Stored items
----------
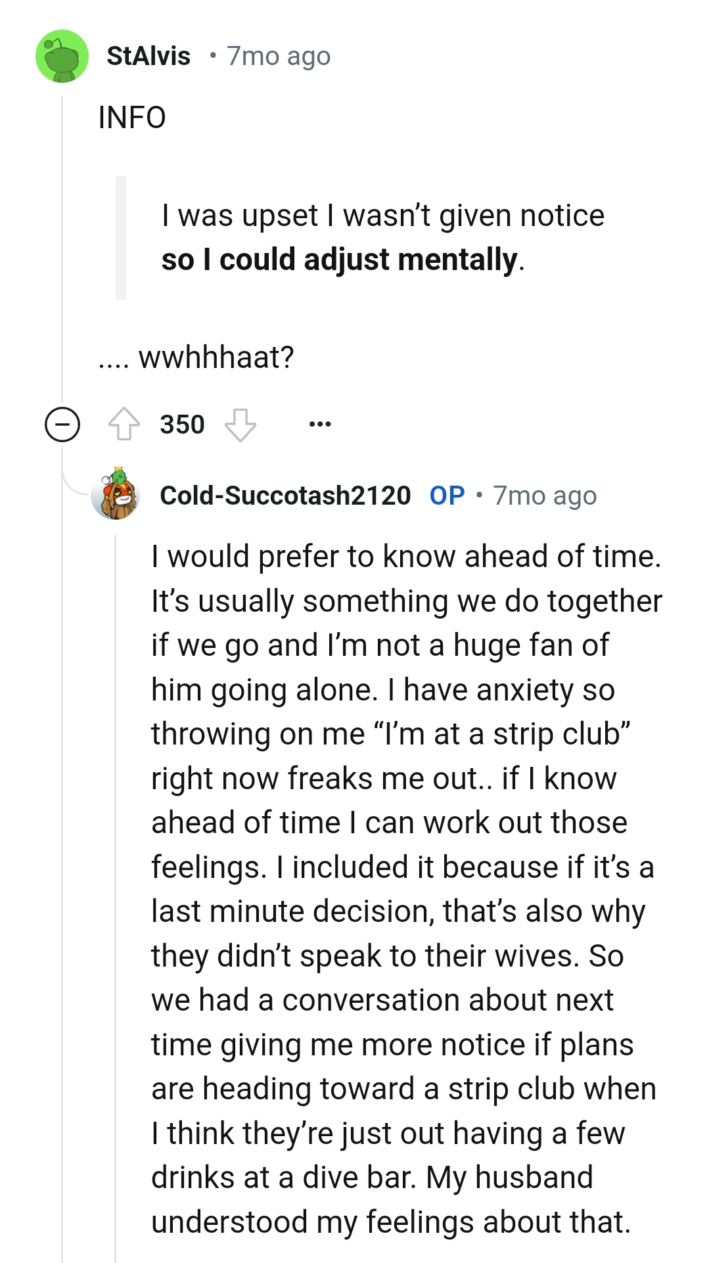Click the 7mo ago timestamp on StAlvis's comment
The height and width of the screenshot is (1263, 709).
coord(279,57)
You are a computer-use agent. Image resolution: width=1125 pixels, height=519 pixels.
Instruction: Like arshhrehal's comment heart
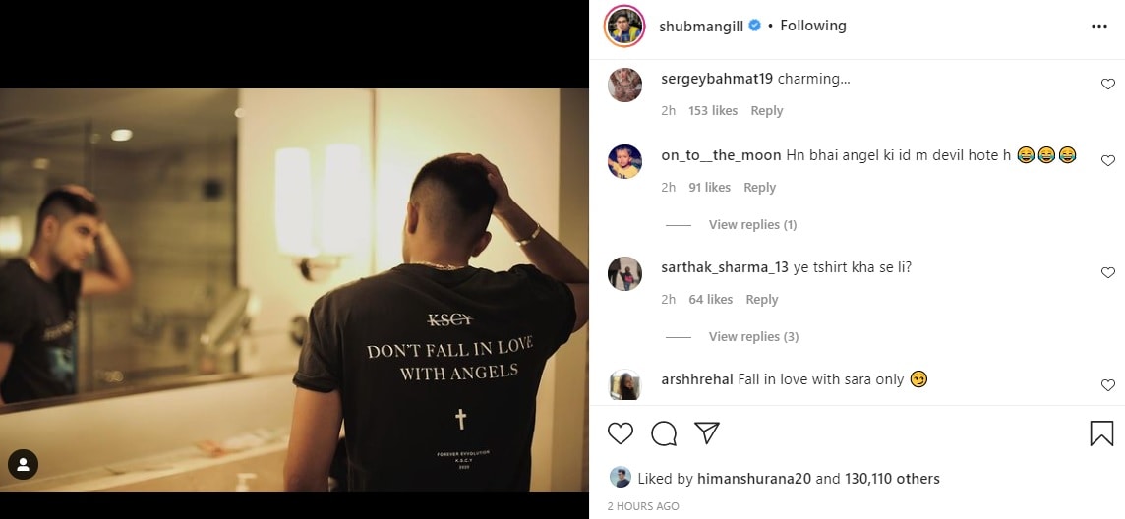[x=1107, y=385]
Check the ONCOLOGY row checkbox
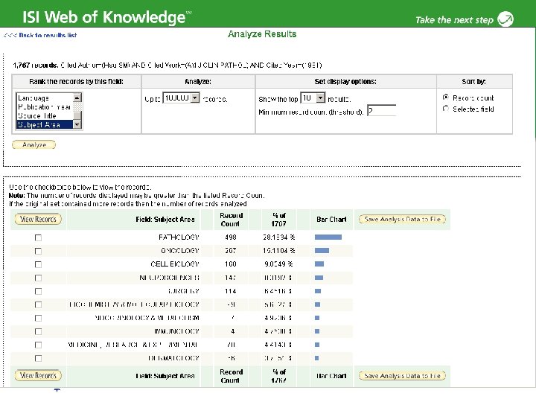The image size is (536, 402). (38, 251)
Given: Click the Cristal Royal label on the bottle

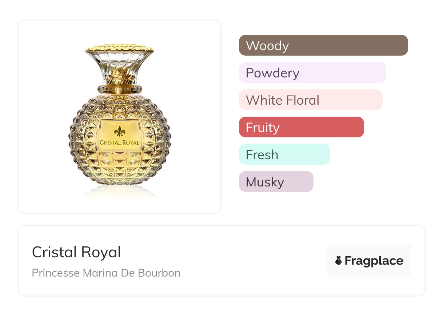Looking at the screenshot, I should point(119,142).
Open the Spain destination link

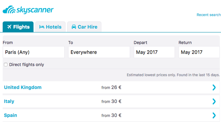click(x=10, y=115)
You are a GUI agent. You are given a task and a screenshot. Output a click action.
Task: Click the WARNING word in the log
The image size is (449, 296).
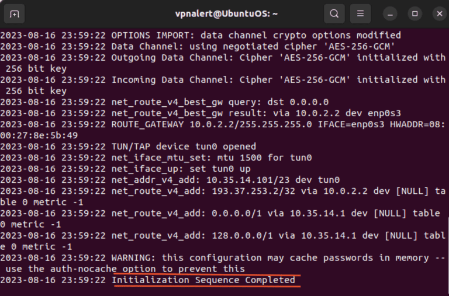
----------
◆ About this task
Which lines of the records above contain the word "agent"? Show each of them.

◆ Exercise output
You are a computer-use agent. Image resolution: width=1125 pixels, height=519 pixels.
You are a GUI agent. You are given a task and a screenshot. Output a click action.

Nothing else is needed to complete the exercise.